● **Data drawn from a collection**:

┄┄┄┄┄┄┄┄┄┄┄┄┄┄┄┄┄┄┄┄

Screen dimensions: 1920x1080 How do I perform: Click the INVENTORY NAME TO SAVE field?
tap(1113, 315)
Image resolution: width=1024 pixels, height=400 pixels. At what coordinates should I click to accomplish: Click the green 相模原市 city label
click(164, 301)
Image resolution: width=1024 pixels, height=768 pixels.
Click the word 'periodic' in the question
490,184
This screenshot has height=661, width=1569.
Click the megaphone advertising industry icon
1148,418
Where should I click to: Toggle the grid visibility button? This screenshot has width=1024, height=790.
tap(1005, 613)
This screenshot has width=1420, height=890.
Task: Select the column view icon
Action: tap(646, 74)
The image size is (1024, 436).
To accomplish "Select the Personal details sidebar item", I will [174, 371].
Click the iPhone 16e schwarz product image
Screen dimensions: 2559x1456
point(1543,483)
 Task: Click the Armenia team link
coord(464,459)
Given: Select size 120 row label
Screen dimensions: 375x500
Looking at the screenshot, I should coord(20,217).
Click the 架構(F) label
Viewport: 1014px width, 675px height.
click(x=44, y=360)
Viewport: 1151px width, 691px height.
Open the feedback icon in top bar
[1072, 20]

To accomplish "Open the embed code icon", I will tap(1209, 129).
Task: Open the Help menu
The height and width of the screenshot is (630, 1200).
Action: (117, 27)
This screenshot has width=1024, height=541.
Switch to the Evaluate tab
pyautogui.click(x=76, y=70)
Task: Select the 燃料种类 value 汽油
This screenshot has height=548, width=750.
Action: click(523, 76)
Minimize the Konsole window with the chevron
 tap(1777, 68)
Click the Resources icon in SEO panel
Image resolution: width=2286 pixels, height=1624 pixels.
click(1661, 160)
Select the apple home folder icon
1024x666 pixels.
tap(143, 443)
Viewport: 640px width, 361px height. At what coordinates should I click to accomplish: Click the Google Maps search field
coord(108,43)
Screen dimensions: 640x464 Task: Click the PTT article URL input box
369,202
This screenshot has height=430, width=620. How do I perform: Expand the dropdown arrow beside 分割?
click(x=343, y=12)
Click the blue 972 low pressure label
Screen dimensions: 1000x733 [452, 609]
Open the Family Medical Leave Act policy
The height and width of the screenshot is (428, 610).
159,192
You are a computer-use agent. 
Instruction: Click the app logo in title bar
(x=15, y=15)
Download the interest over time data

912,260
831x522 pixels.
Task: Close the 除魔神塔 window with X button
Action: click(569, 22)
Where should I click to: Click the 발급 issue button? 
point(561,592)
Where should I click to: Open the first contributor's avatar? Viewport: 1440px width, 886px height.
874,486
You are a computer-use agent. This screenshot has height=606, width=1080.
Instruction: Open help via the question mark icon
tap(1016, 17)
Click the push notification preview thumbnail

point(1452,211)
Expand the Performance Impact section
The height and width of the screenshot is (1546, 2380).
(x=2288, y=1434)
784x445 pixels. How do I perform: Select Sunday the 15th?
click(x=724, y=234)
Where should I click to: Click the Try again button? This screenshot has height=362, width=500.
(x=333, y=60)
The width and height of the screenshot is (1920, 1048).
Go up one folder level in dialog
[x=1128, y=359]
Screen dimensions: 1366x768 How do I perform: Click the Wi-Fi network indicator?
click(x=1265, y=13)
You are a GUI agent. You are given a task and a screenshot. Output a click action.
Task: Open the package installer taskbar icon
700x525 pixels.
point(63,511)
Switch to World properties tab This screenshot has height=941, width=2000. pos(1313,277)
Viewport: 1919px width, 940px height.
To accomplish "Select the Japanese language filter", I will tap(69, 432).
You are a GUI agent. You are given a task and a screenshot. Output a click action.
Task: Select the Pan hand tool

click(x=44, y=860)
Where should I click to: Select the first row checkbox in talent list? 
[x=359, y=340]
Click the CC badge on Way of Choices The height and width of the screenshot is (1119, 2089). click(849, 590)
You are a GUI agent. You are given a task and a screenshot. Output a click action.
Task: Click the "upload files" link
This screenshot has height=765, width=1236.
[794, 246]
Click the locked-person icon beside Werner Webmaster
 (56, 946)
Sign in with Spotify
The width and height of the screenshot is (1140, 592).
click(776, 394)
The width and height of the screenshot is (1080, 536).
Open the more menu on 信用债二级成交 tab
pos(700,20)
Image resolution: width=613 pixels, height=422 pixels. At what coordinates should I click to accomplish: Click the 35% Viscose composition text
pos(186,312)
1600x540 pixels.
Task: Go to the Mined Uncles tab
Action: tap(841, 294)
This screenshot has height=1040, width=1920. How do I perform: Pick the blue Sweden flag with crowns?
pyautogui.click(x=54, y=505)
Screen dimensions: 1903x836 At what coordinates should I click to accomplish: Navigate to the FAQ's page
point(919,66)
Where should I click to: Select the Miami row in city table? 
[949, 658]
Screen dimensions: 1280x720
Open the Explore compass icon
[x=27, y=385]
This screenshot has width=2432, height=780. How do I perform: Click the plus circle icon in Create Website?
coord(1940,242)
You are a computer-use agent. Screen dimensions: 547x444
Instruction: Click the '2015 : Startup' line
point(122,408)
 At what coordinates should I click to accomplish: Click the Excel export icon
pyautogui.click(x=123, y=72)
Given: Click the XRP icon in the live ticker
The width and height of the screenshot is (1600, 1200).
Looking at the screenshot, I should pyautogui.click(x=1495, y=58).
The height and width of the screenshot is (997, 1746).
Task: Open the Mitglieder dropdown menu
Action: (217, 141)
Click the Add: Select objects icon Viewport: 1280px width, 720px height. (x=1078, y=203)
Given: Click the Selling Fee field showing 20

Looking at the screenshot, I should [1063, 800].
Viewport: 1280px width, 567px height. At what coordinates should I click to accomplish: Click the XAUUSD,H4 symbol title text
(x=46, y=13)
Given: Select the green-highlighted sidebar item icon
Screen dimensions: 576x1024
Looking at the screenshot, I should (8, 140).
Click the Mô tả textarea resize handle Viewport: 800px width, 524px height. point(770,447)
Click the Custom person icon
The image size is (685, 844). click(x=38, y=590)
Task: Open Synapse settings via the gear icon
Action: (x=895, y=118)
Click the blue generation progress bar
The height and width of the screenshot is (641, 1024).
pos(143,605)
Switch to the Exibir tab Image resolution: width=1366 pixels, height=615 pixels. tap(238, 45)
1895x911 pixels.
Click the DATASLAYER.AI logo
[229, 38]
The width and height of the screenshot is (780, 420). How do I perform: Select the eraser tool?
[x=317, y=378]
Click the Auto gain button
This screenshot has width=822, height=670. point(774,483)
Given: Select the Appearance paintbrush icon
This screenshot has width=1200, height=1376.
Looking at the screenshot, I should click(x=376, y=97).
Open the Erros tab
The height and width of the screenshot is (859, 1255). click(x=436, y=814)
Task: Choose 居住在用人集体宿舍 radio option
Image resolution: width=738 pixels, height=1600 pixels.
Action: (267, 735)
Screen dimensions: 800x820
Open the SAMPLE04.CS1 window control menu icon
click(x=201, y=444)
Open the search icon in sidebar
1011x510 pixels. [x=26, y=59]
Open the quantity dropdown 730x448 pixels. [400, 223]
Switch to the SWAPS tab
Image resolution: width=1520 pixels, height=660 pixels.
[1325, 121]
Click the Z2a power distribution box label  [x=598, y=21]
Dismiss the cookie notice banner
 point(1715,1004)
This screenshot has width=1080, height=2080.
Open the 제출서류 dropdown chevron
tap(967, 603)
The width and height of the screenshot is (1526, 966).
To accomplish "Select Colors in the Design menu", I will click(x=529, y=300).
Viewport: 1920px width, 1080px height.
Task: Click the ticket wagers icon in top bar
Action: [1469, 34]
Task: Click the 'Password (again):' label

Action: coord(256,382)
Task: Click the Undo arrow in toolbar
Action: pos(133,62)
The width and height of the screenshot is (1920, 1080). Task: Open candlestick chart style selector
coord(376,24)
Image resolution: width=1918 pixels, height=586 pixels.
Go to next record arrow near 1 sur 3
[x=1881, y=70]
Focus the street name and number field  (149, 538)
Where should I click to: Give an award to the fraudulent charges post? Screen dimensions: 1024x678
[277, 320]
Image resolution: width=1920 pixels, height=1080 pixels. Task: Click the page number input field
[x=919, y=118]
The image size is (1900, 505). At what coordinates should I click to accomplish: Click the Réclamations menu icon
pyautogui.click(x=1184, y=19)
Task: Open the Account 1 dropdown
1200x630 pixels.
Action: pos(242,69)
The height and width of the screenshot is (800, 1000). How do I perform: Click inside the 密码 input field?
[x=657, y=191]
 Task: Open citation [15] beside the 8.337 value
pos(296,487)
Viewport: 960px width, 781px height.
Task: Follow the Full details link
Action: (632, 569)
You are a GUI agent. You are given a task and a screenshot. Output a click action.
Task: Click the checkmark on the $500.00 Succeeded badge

┄┄┄┄┄┄┄┄┄┄┄┄┄┄┄┄┄┄┄┄

● **GIVEN PROBLEM**: Recast the data as a Markdown table headed "Row" and "Line", numbering each line and skipping blank ones. Begin at the line that has "Image resolution: width=1024 pixels, height=400" and stop after the line that has "coord(464,459)".

● **FULL SOLUTION**:
| Row | Line |
|---|---|
| 1 | Image resolution: width=1024 pixels, height=400 pixels. At what coordinates should I click to accomplish: Click the green 相模原市 city label |
| 2 | click(164, 301) |
| 3 | Image resolution: width=1024 pixels, height=768 pixels. |
| 4 | Click the word 'periodic' in the question |
| 5 | 490,184 |
| 6 | This screenshot has height=661, width=1569. |
| 7 | Click the megaphone advertising industry icon |
| 8 | 1148,418 |
| 9 | Where should I click to: Toggle the grid visibility button? This screenshot has width=1024, height=790. |
| 10 | tap(1005, 613) |
| 11 | This screenshot has width=1420, height=890. |
| 12 | Task: Select the column view icon |
| 13 | Action: tap(646, 74) |
| 14 | The image size is (1024, 436). |
| 15 | To accomplish "Select the Personal details sidebar item", I will [174, 371]. |
| 16 | Click the iPhone 16e schwarz product image |
| 17 | Screen dimensions: 2559x1456 |
| 18 | point(1543,483) |
| 19 |  Task: Click the Armenia team link |
| 20 | coord(464,459) |